Diceva bene Marc Bloch «L’incomprensione del presente cresce fatalmente dall’ignoranza del passato». Soprattutto se questo passato riguarda la vita sentimentale del protagonista, Gabriele Russo, che ha dato di sé una ottima performance, un po’ incerta nelle prime battute, che, però, è andata migliorando.

Qual è la ragione che veramente ci spinge a voler conservare la memoria delle azioni passate? Voyeurismo? Una forma di onanismo mentale sui bei ricordi? O, più semplicemente, un desiderio di non ricommettere gli stessi errori? Magari tutti questi elementi insieme. Se a tutto questo, poi, ci si aggiunge anche una buona dose di malizia e, perché no, di cattiveria, ecco che il guaio è servito.

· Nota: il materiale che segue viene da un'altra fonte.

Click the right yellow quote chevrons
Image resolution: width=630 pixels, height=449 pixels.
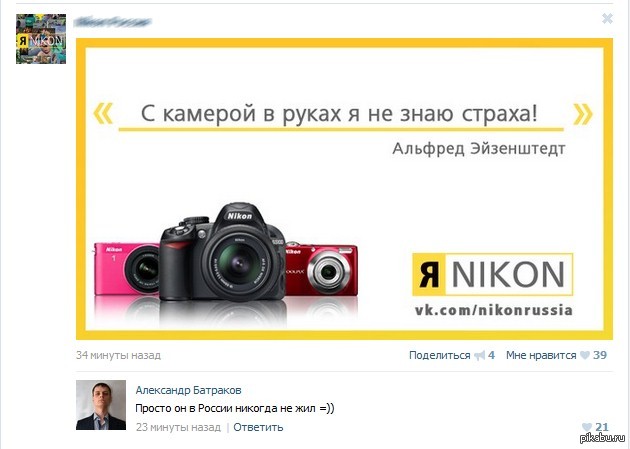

Le donne che vengono coinvolte nel gioco psicotico del protagonista sono tutte bravissime. Da Laura Graziosi a Bianca Nappi, nel ruolo di incerta femme fatale. A Roberta Spagnuolo, eccitante e provocante fino alla valchiresca Martina Galletta.

I viaggi del protagonista, che terminano tutti in anonime stanzette di albergo, finiscono tutti nell’osanna dell’ego maschile; solamente spoglia l’anima del finto amante ne esce, provata, ma vincitrice.

Una ennesima brutta figura per gli uomini. Ma una ottima palestra per l’animo di tutti.